- **Material provided**
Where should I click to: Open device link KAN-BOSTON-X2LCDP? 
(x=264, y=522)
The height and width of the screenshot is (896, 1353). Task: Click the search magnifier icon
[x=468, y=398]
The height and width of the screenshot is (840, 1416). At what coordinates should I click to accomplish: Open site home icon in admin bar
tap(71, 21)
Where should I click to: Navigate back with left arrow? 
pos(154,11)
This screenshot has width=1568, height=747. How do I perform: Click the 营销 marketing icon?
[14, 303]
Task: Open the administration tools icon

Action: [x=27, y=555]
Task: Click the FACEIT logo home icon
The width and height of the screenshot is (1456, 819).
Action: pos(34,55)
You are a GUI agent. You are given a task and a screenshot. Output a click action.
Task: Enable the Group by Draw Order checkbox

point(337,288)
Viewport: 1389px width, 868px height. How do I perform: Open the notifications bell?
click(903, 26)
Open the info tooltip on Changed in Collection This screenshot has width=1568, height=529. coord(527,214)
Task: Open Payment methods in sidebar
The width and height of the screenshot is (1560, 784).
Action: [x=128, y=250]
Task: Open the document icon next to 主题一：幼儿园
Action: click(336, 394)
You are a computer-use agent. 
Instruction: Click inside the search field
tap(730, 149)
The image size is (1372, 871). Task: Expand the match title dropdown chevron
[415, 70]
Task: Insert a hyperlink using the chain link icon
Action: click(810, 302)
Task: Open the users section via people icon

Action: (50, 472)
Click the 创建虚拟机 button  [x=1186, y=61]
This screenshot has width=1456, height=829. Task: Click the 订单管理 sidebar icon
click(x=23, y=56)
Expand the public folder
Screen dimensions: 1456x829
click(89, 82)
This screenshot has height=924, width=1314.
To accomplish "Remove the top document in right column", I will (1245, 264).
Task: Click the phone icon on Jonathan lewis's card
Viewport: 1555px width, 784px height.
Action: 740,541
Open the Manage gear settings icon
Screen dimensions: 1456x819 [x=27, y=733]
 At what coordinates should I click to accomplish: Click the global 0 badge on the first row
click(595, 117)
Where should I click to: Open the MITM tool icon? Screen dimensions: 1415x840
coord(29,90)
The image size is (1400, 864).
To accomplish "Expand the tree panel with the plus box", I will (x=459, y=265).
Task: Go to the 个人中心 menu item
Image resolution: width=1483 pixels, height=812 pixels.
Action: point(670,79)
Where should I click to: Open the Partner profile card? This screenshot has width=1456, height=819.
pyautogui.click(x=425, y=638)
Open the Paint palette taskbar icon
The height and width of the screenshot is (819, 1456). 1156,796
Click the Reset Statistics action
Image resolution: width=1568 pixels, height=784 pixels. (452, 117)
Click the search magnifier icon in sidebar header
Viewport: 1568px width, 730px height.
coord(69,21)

- **What is being asked**
Repeat all of the data exactly.

- **Result of this exercise**
Where should I click to: Open device link KAN-BOSTON-X2LCDP? 
(x=264, y=522)
The height and width of the screenshot is (896, 1353). Task: Click the search magnifier icon
[x=468, y=398]
The height and width of the screenshot is (840, 1416). At what coordinates should I click to accomplish: Open site home icon in admin bar
tap(71, 21)
Where should I click to: Navigate back with left arrow? 
pos(154,11)
This screenshot has width=1568, height=747. How do I perform: Click the 营销 marketing icon?
[14, 303]
Task: Open the administration tools icon

Action: [x=27, y=555]
Task: Click the FACEIT logo home icon
The width and height of the screenshot is (1456, 819).
Action: pos(34,55)
You are a GUI agent. You are given a task and a screenshot. Output a click action.
Task: Enable the Group by Draw Order checkbox

point(337,288)
Viewport: 1389px width, 868px height. How do I perform: Open the notifications bell?
click(903, 26)
Open the info tooltip on Changed in Collection This screenshot has width=1568, height=529. coord(527,214)
Task: Open Payment methods in sidebar
The width and height of the screenshot is (1560, 784).
Action: [x=128, y=250]
Task: Open the document icon next to 主题一：幼儿园
Action: click(336, 394)
You are a computer-use agent. 
Instruction: Click inside the search field
tap(730, 149)
The image size is (1372, 871). Task: Expand the match title dropdown chevron
[415, 70]
Task: Insert a hyperlink using the chain link icon
Action: click(810, 302)
Task: Open the users section via people icon

Action: (50, 472)
Click the 创建虚拟机 button  [x=1186, y=61]
This screenshot has width=1456, height=829. Task: Click the 订单管理 sidebar icon
click(x=23, y=56)
Expand the public folder
Screen dimensions: 1456x829
click(89, 82)
This screenshot has height=924, width=1314.
To accomplish "Remove the top document in right column", I will (1245, 264).
Task: Click the phone icon on Jonathan lewis's card
Viewport: 1555px width, 784px height.
Action: 740,541
Open the Manage gear settings icon
Screen dimensions: 1456x819 [x=27, y=733]
 At what coordinates should I click to accomplish: Click the global 0 badge on the first row
click(595, 117)
Where should I click to: Open the MITM tool icon? Screen dimensions: 1415x840
coord(29,90)
The image size is (1400, 864).
To accomplish "Expand the tree panel with the plus box", I will (x=459, y=265).
Task: Go to the 个人中心 menu item
Image resolution: width=1483 pixels, height=812 pixels.
Action: point(670,79)
Where should I click to: Open the Partner profile card? This screenshot has width=1456, height=819.
pyautogui.click(x=425, y=638)
Open the Paint palette taskbar icon
The height and width of the screenshot is (819, 1456). 1156,796
Click the Reset Statistics action
Image resolution: width=1568 pixels, height=784 pixels. (452, 117)
Click the search magnifier icon in sidebar header
Viewport: 1568px width, 730px height.
coord(69,21)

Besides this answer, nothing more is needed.